New Red Wing Nick Leddy excited to add veteran presence to lineup
Detroit — Nick Leddy knows he has something to offer the Red Wings, and it's a valuable asset.
"A veteran presence," said Leddy, 30, who the Wings acquired Friday from the New York Islanders in exchange for forward Richard Panik, a second-round draft pick in next week's draft, and retaining half of Panik's $2.7 million salary ($1.375 million) and salary cap hit.
"It's a younger team, obviously, and I've been fortunate enough to be with some winning cultures. I really want to bring that to the Red Wings. I'm just excited for the opportunity.
"I'm just here to do my best every day and whether it's teaching younger guys or learning from them. For me, seeing a guy like Noah Dobson (a young Islanders defenseman) last year, so to take a younger guy under my wing is something I've tried to do and leading on the ice by example is kind of what I've been all about."

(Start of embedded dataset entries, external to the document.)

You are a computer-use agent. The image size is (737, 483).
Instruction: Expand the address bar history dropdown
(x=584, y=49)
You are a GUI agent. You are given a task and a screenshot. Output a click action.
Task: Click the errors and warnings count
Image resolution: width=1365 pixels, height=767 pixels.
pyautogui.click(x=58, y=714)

There's a good chance the Wings had some sort of veteran tutelage in my mind when they acquired Leddy, who could be a defensive partner for prospect Moritz Seider.

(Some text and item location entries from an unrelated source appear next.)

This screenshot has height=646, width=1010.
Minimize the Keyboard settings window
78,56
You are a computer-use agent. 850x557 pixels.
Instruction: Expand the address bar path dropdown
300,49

Leddy's offensive, mobile game on the ice could blend well with Seider, and Leddy has had similar roles with the Islanders.
"I haven't seen much of him, but I would definitely look forward to mentoring him and teach him what I can," Leddy said Sunday on a Zoom call with reporters. "I'm excited to learn from him, too."

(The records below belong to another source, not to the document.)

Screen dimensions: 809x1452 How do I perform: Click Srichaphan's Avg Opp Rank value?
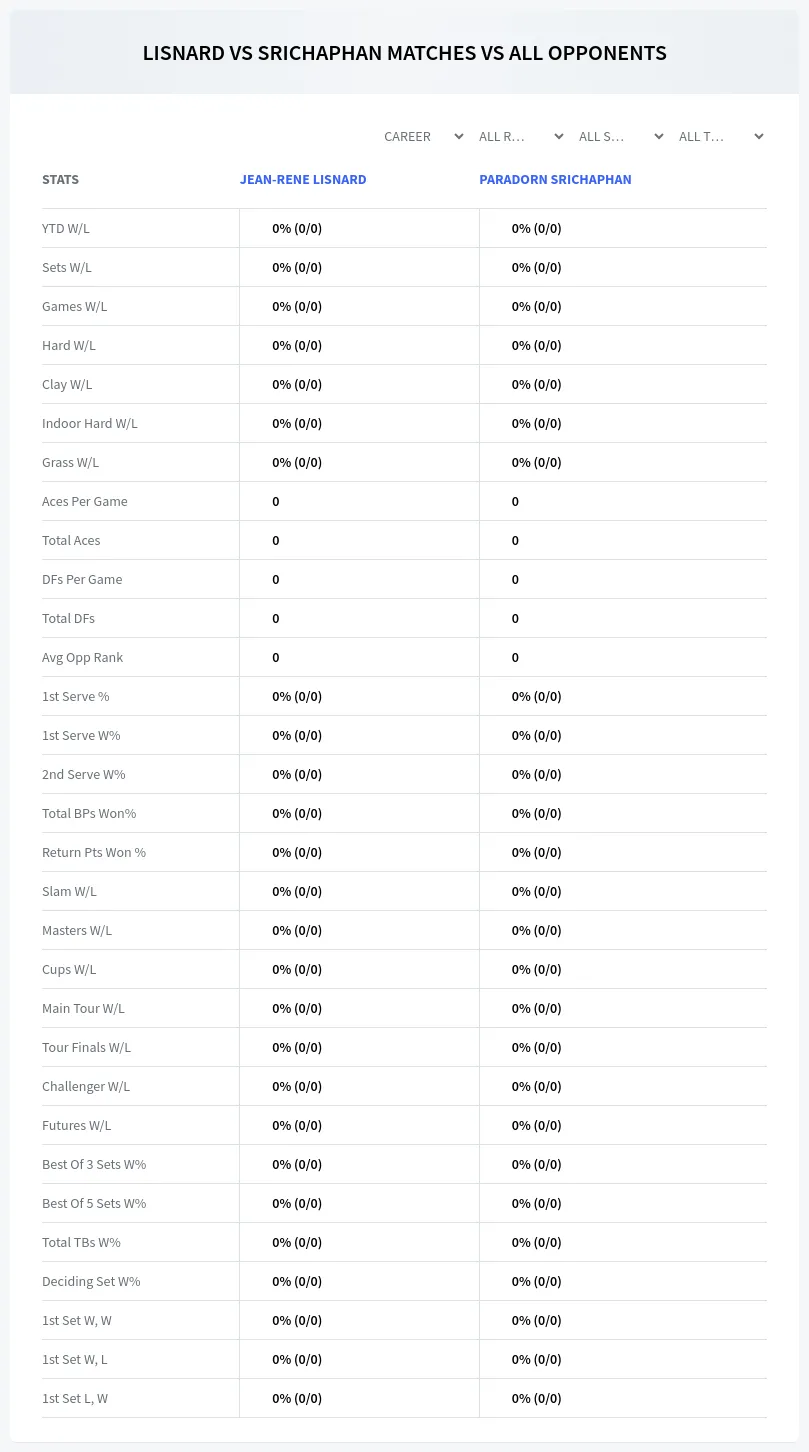(x=515, y=657)
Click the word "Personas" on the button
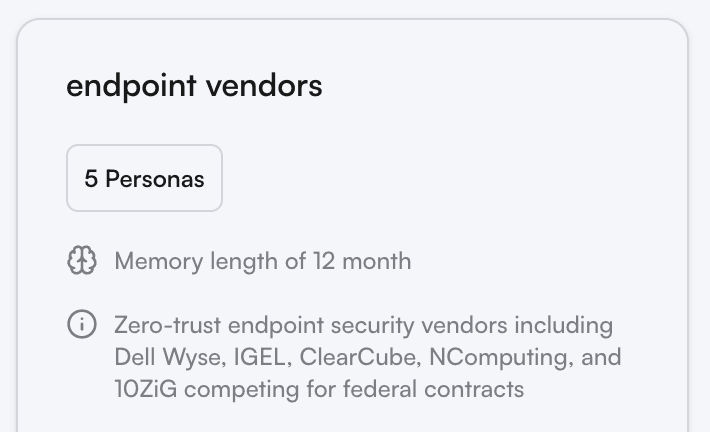The image size is (710, 432). coord(155,179)
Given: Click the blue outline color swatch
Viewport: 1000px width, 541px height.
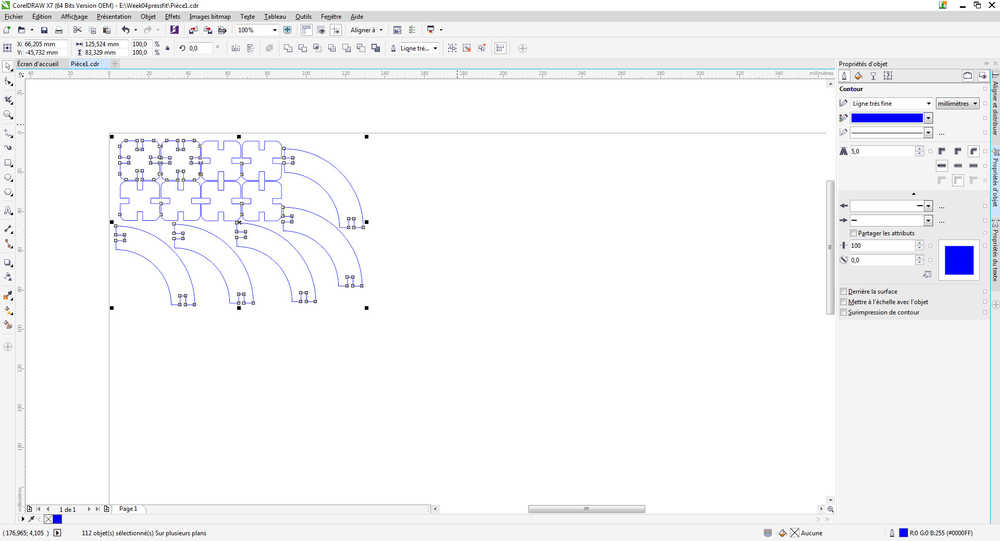Looking at the screenshot, I should pyautogui.click(x=887, y=118).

An 11-year pro, Leddy spent his first four years in Chicago and the last seven with the Islanders. Leddy played all 56 games in the shortened, compressed season this year with two goals, 29 assists and a minus-3 rating. In the playoffs, Leddy played 19 games with six assists and a plus-2 rating.
Leddy was a steady part of the Islanders' lineup, especially the last two seasons as they reached the Final Four of the NHL before being eliminated by the eventual Stanley Cup champion Tampa Bay Lightning both times.
But with salary cap constraints, a need to shed salary and protected list issues with the expansion draft, Leddy was a good bet to leave Long Island.
"When you get traded it's a shock," Leddy said. "But it's the uncertainty that's the worst part for me and honestly anyone in this situation. But it's a business and it's just kind of how it goes sometimes.
"It doesn't change my approach (coming to a rebuilding Red Wings team). It's just all about winning games and I'm here to do to that."
The Islanders' power play was 20th last season (18.8%), noticeably better than the Wings' anemic attack (30th, 11.4%). One of Leddy's attributes is the ability to run a power play, and he feels he can help that part of the Wings' game.
"That's definitely a goal," Leddy said. "Wherever I can help, trying to elevate things or a certain style, definitely."
Leddy has one year left on his contract with a $5.5 million salary cap hit, the final season of a seven-year, $38.5 million deal. If the Wings fall out of the playoff picture, there's a good chance Leddy could become bait at the trade deadline and the Wings could recoup, at least, the draft pick they gave the Islanders.
But that's a long way in the future, and for now, Leddy is eager for the new start in his hockey life.
Leddy played with forward Frans Nielsen and goaltender Thomas Greiss when those two current Wings were also Islanders, and Leddy has gotten to know Dylan Larkin over the years.
"Nothing but good things," Leddy said, when asked what Nielsen and Greiss told him about the Wings' organization. "They texted me the day I got traded, Friday, and they said nothing but great things about the organization. The big thing was just welcoming me. This is a change, but I'm excited to be here and I'm really looking forward to this opportunity."